A new technique where ransomware is run from within a virtual machine rather than on a computer is used by the operators of the RagnarLocker ransomware.

They are installing VirtualBox- a type of software that lets you run virtual machines to avoid detection and hide from antivirus software.

The RagnarLocker is careful group targeting corporate networks, managed service providers, and government organizations. Sophos states, the group has targeted victims in the past by abusing internet-exposed RDP endpoints and has compromised MSP (managed service provider) tools to breach companies and gain access to their internal networks.

According to Sophos, the group behind RagnarLocker has been known to steal data from targeted networks before launching a ransomware attack in order to encourage victims to pay. 

The group first downloads and installs Oracle VirtualBox and configures it to give full access to all local and shared drives.

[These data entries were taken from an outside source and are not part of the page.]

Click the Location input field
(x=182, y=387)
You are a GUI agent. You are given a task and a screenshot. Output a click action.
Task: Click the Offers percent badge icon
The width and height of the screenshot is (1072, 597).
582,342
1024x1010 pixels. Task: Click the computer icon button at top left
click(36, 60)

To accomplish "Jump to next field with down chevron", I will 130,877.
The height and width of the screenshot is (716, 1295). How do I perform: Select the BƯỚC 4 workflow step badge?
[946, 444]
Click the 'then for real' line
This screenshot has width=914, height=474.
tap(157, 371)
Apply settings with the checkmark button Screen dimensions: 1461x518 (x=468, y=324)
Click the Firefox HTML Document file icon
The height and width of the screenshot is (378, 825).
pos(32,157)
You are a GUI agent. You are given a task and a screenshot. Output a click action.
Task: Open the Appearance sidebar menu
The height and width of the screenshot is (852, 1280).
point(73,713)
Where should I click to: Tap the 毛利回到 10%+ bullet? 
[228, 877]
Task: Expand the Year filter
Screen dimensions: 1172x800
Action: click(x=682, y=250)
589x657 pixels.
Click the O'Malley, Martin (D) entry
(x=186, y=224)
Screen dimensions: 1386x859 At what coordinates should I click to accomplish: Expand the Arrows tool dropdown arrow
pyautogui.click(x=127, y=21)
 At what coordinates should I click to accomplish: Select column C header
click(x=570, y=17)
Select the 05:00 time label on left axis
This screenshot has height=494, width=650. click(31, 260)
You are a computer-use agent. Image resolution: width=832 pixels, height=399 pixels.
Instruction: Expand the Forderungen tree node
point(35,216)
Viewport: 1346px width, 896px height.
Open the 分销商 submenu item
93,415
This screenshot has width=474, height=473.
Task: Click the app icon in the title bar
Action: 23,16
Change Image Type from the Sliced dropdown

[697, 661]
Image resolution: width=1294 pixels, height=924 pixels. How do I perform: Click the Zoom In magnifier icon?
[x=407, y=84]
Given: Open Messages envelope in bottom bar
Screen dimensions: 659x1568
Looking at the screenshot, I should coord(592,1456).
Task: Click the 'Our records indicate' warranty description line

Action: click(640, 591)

Second, it boots up the virtual machine running a stripped-down version of the Windows XP SP3 operating system called MicroXP v0.82.

Finally, VirtualBox app replaces files on the local system and shared drives with their encrypted versions, modifications appear to be originated from the legitimate VirtualBox app. Since, the ransomware runs inside the virtual machine, attacks are not detected by a victim’s antivirus.

In April 2020, RagnarLocker attacked Portuguese multinational energy giant Energias de Portugal (EDP) and claimed to have stolen 10 TB of sensitive company data, demanding a ransom and threatening to release the data if the ransom was not paid.

To stay safe and to keep devices protected Adcy.io recommends to use legitimate anti-spyware or antivirus software and to keep the backups up to date.